To create the docker image and then open up RStudio:
- In the terminal, navigate to the parent directory of your
reproduction/
folder - Build the image:
docker build --tag huang2019 . -f ./reproduction/docker/Dockerfile
- Create container and open RStudio:
(sleep 2 && xdg-open http://localhost:8888) & sudo docker run -it -p 8888:8787 -e DISABLE_AUTH=true --name huang2019_docker huang2019
Option C. Pull pre-built docker image
A pre-built image is available on the GitHub container registry. To use it:
- Create a Personal Access Token (Classic) for your GitHub account with
write:packages
anddelete:packages
access - On terminal, run the following command and then enter your sudo password (if prompted), followed by the token just generated (which acts as your GitHub password)
sudo docker login ghcr.io -u githubusername
- Download the image:
sudo docker pull ghcr.io/pythonhealthdatascience/huang2019
- Create container and open RStudio:
(sleep 2 && xdg-open http://localhost:8888) & sudo docker run -it -p 8888:8787 -e DISABLE_AUTH=true --name huang2019_docker ghcr.io/pythonhealthdatascience/huang2019:latest
Step 2. Running the model
Option A: Execute the notebooks
To run all the model scenarios, open and execute the provided .qmd
files in scripts/
. You can do so within your preferred IDE (e.g. RStudio).
Option B: Testthat
Three of the model scenarios have been included as tests within tests/testthat
. You can run these tests by running the following command from your R console whilst in the reproduction/
directory:
testthat::test_dir("tests/testthat")
This will run the three scenarios, save the results as temporary files, and compare the results against those we have saved. Although this will not produce any figures from the paper, and will not run all the scenarios, it will allow you to check if you are getting results consistent with our reproduction, on your own machine.
As the tests run, you will see the counter increments on your screen (with the column indicating whether the test is successful). For example, if tests are successul, you will see it increment in the “OK” column:
✔ | F W S OK | Context
⠏ | 0 | model [1] ""
⠋ | 1 | model [1] ""
Each test will take about 2 minutes (for the machine specs given below). Once all three tests are complete, the run time and results will display:
══ Results ══════════════════════════════════════════════════════════
Duration: 371.9 s
[ FAIL 0 | WARN 0 | SKIP 0 | PASS 3 ]
Reproduction specs and runtime
This reproduction was conducted on an Intel Core i7-12700H with 32GB RAM running Ubuntu 22.04.4 Linux.

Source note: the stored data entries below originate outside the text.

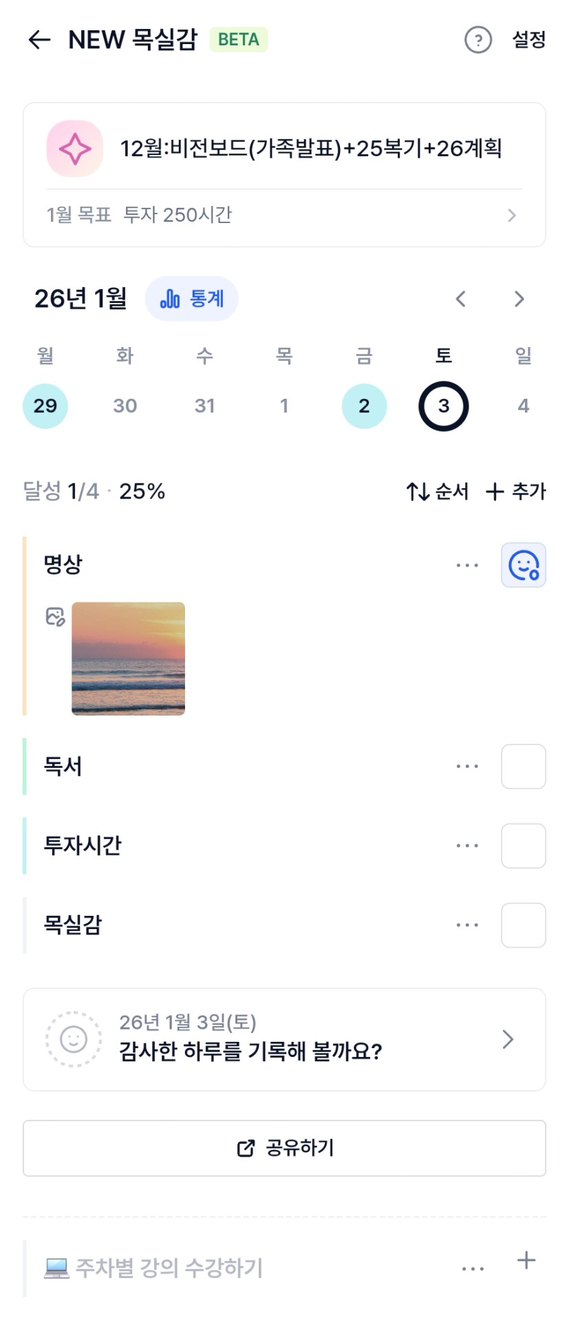Open the help question mark icon
The height and width of the screenshot is (1336, 569).
click(x=478, y=40)
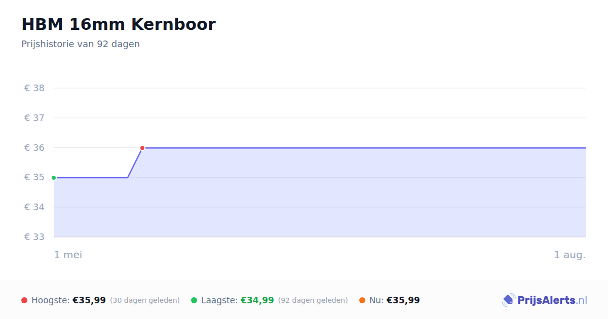
Task: Click the green dot beside Laagste
Action: tap(194, 300)
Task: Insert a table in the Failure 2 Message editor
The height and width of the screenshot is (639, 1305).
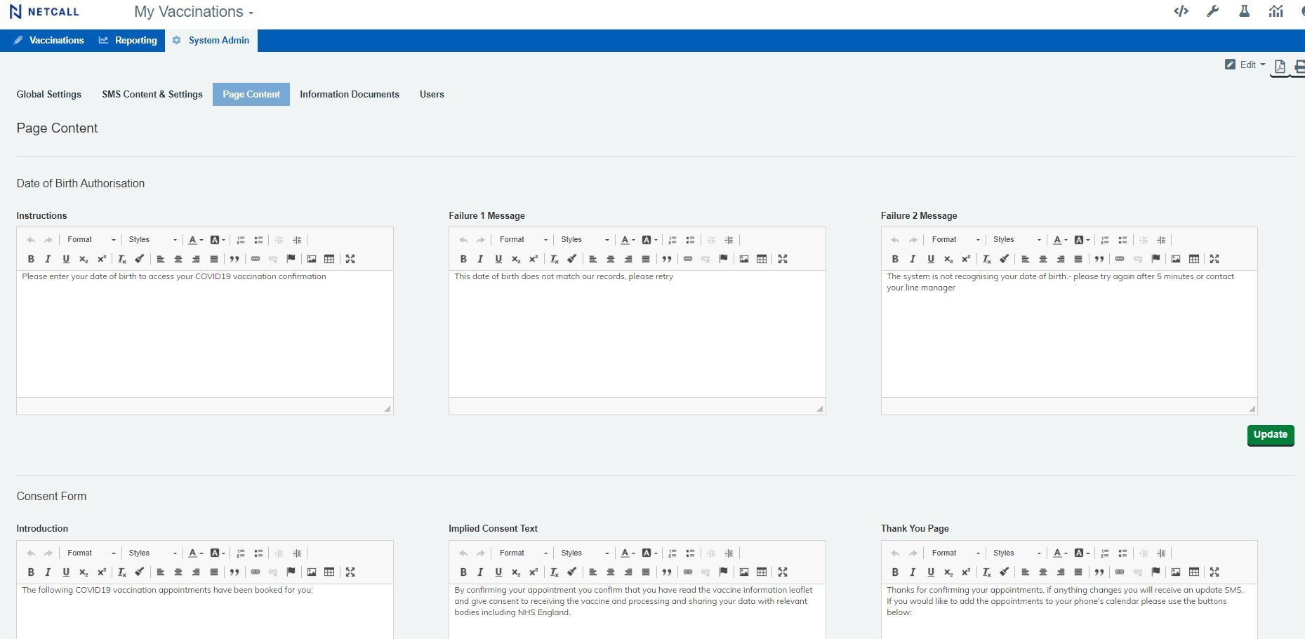Action: tap(1193, 259)
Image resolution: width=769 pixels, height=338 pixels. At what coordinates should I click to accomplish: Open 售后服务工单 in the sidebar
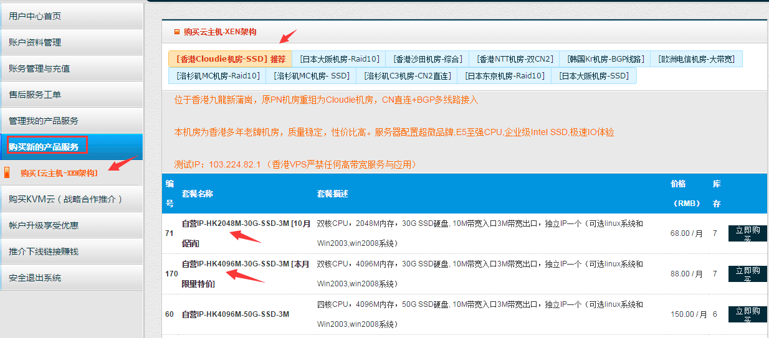(35, 95)
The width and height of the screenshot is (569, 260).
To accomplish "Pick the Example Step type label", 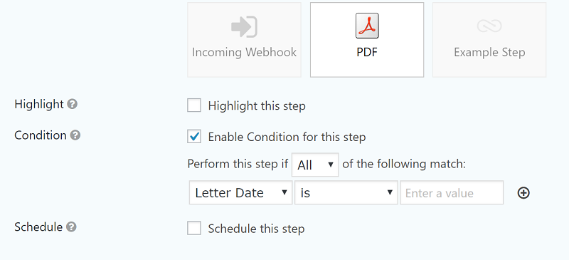I will click(489, 53).
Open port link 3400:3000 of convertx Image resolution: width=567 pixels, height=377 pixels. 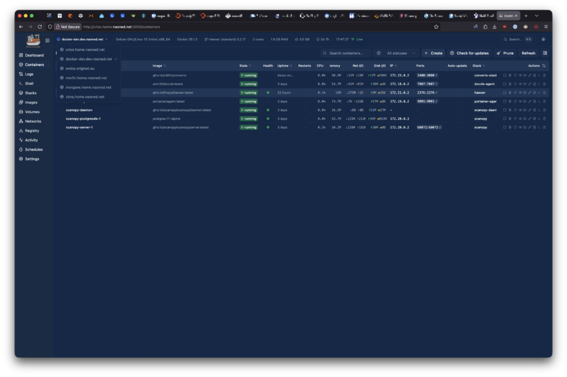[x=427, y=75]
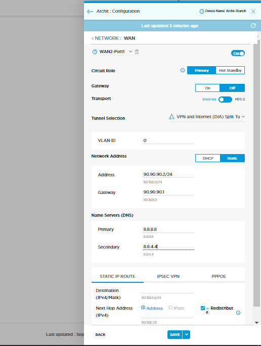
Task: Delete WAN2-Port1 using the trash icon
Action: (137, 52)
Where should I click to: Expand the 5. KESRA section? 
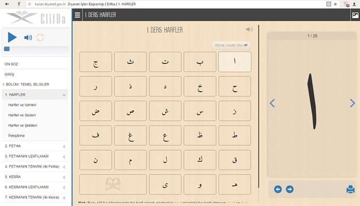click(64, 176)
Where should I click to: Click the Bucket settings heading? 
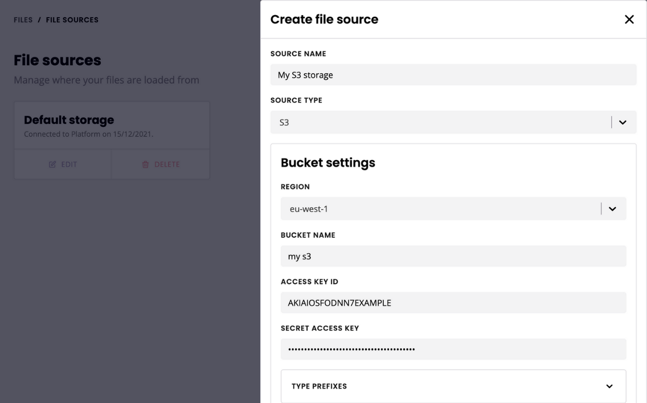pyautogui.click(x=328, y=162)
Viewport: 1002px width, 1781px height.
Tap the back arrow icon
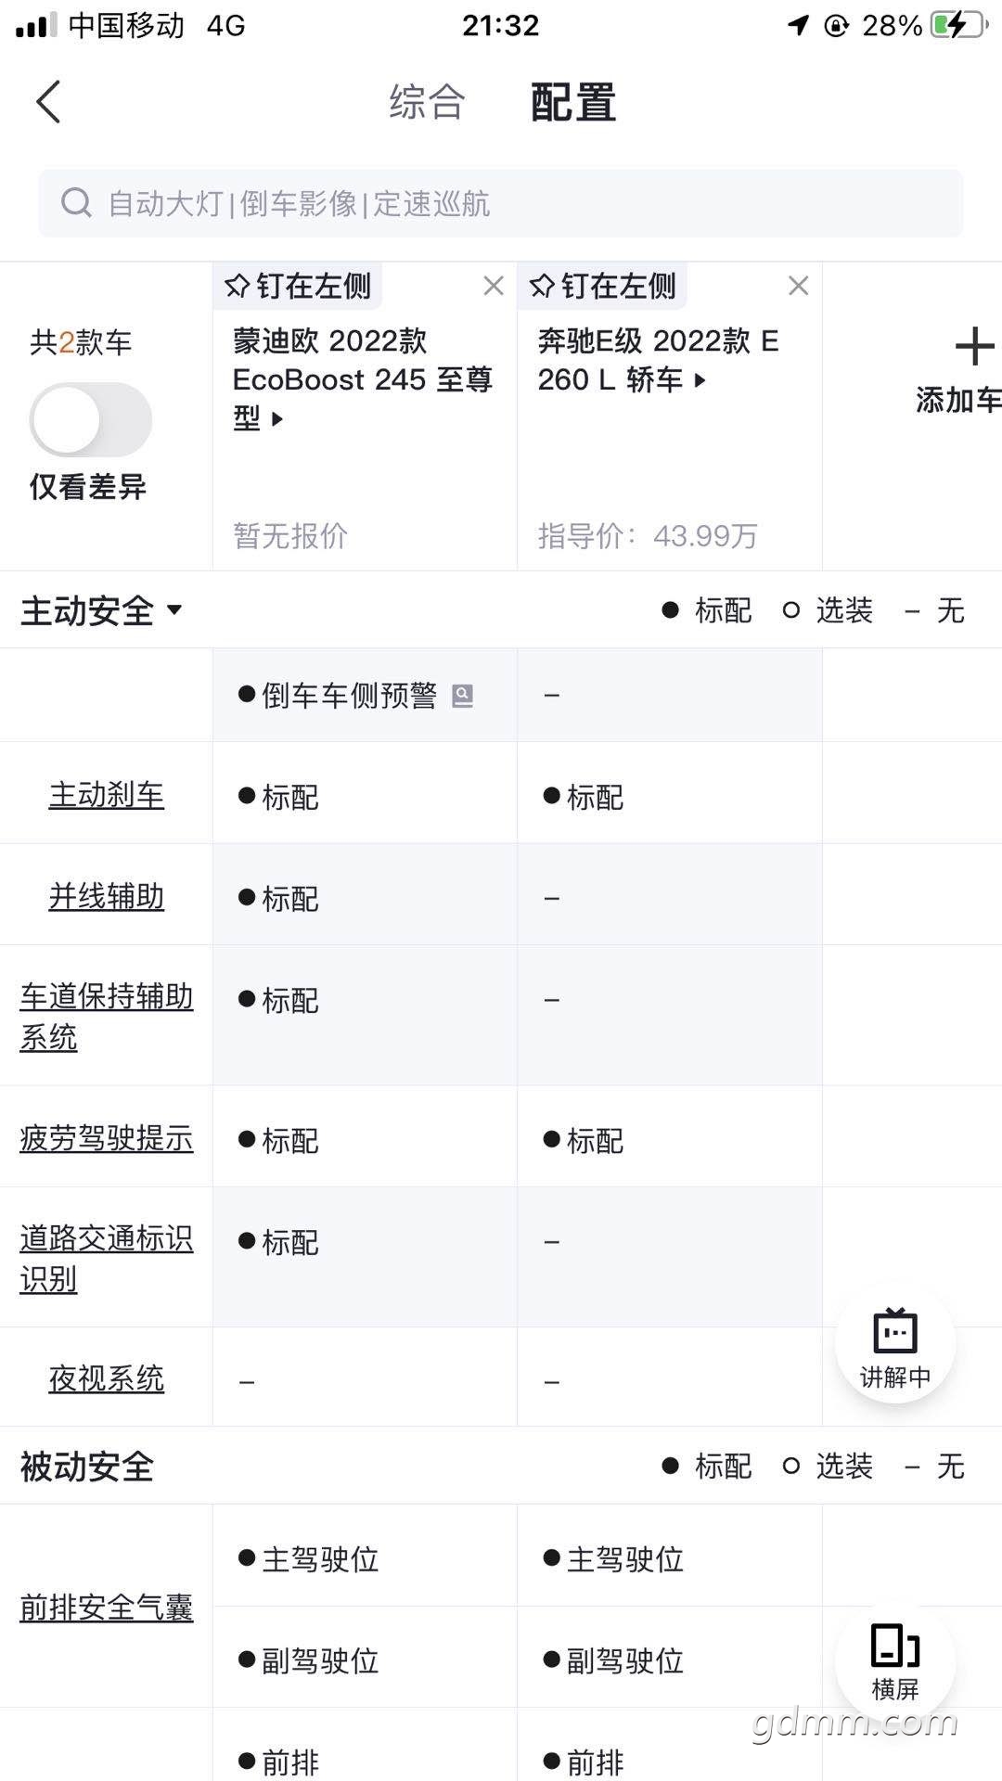pos(48,101)
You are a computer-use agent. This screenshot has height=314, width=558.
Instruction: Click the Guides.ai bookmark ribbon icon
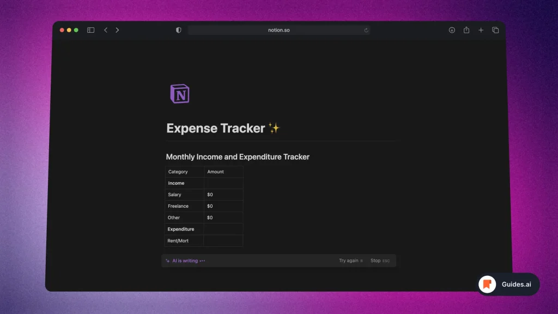pyautogui.click(x=487, y=284)
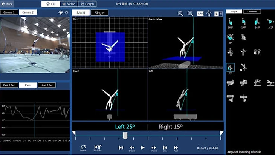Image resolution: width=275 pixels, height=159 pixels.
Task: Step back one frame
Action: tap(132, 148)
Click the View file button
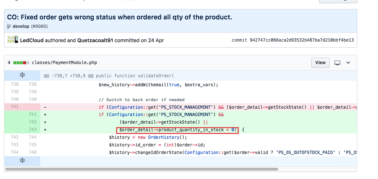The image size is (378, 179). click(x=320, y=63)
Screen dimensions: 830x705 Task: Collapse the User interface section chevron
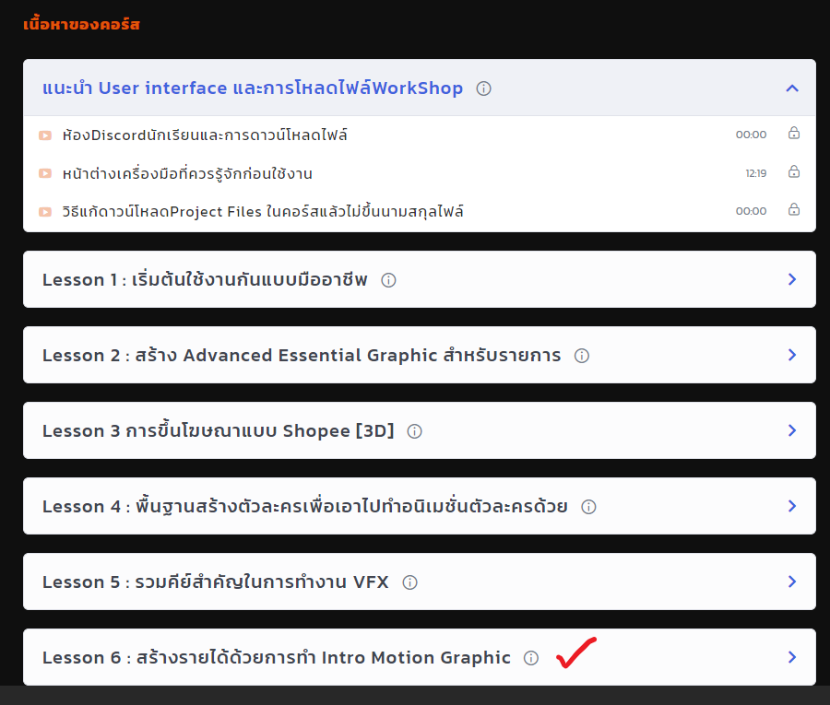[791, 88]
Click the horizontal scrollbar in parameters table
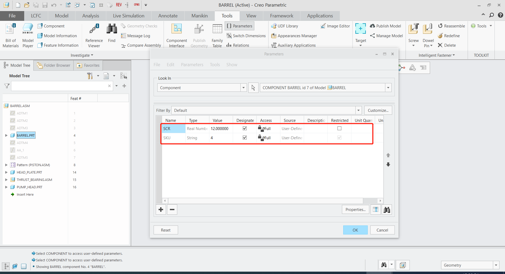 tap(265, 201)
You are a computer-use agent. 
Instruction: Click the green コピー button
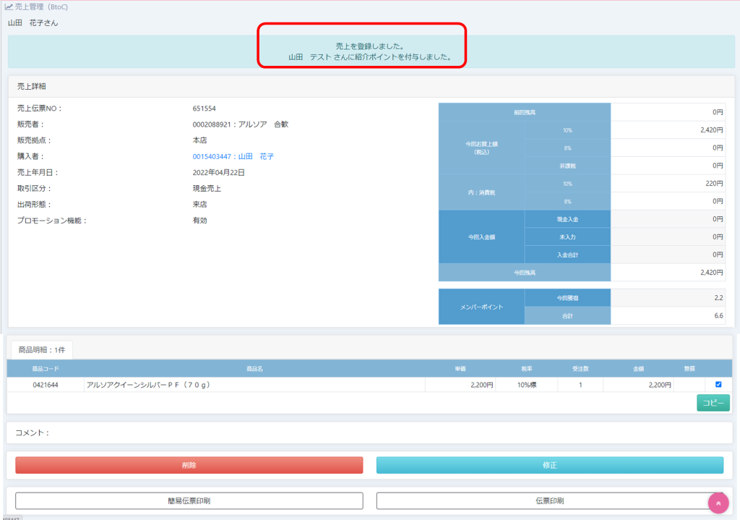pyautogui.click(x=713, y=403)
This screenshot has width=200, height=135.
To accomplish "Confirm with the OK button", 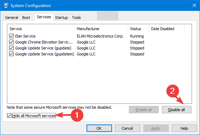I will 99,128.
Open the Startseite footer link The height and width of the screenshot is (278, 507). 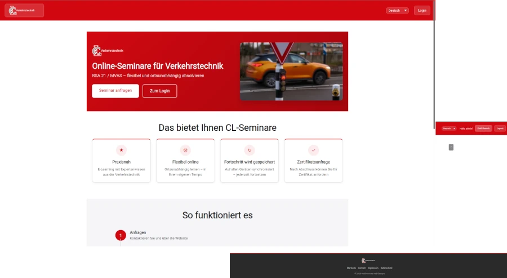point(351,268)
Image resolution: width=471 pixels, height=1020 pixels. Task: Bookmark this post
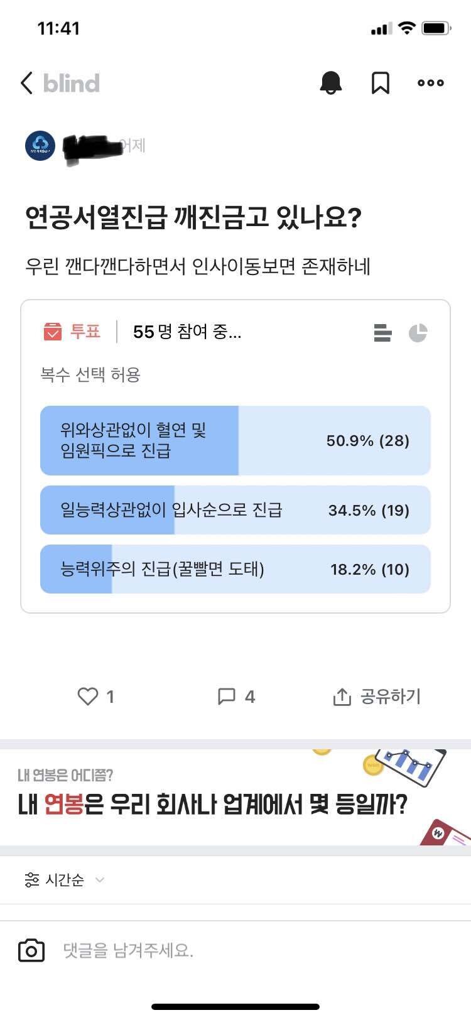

On this machine, the reproduction run time was 29 minutes 10 seconds. This was the total time from executing all the .qmd
files that run the model and attempt to produce the figures/results (18.024 + 6.165 + 4.975 minutes).
The run time for the tests (which only include a few model scenarios) was 6 minutes 12 seconds.
Citation
To cite the original study, please refer to the reference above. To cite this reproduction, please refer to the CITATION.cff file in the parent folder.
License
This repository is licensed under the GNU GPL-3.0 license.